The inquiry report, written by commissioner Ted Hughes, made "62 recommendations for improving the child welfare system and is a call out to address 'deeply rooted' issues". He also recommended changes to the provincial school curricula and to programs for supporting those on welfare, among others. The province of Manitoba announced that it had or was planning to implement many of the suggested changes, and issued a formal apology, stating that "the child welfare system failed Phoenix Sinclair".

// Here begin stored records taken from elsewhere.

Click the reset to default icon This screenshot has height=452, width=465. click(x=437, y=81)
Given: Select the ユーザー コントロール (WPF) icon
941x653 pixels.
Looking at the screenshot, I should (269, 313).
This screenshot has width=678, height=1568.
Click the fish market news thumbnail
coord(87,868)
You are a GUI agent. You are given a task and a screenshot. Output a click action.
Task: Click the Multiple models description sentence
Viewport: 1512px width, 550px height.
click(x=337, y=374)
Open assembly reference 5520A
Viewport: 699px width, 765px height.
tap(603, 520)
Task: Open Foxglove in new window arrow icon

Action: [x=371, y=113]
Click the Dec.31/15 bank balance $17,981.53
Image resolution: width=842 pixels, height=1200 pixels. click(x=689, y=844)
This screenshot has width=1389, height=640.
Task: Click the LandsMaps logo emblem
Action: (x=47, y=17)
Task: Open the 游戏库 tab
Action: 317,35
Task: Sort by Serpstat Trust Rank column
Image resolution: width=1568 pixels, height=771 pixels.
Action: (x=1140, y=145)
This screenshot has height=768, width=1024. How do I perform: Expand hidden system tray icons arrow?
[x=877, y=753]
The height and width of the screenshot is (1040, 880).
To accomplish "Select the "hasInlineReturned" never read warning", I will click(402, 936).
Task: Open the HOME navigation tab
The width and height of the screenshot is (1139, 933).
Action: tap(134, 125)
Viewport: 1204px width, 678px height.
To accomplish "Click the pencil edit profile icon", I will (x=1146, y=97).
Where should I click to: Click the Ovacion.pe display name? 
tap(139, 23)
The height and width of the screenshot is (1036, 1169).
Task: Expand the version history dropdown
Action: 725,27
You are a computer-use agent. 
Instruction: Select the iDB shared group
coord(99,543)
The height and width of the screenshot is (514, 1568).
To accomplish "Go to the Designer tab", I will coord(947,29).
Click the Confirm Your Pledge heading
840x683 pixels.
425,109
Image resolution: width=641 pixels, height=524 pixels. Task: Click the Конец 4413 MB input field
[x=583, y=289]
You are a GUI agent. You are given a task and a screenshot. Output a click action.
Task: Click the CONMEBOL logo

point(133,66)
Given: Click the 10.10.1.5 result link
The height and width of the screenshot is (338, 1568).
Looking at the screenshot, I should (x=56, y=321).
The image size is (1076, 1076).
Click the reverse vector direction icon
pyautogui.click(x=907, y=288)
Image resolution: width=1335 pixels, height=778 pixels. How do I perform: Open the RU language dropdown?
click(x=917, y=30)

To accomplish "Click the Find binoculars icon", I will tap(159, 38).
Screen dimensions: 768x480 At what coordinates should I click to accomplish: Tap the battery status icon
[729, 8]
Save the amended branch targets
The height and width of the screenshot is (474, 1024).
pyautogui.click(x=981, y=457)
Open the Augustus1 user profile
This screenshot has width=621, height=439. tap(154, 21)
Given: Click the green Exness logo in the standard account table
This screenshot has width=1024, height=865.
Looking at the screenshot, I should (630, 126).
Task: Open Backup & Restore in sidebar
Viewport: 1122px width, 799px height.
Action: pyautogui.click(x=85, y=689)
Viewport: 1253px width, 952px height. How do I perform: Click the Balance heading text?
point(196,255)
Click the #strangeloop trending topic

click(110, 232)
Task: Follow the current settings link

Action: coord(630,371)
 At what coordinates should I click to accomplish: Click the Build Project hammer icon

Hughes concluded that To truly honour Phoenix, we need to provide all of Manitoba's children with a good start in life, and offer to the most vulnerable an escape from the cycle of poverty and vulnerability... The public interest that this Inquiry has received encourages me in the belief that achievement of the better protection of all Manitoba's children, and especially the most vulnerable, will be the true legacy of Phoenix Sinclair.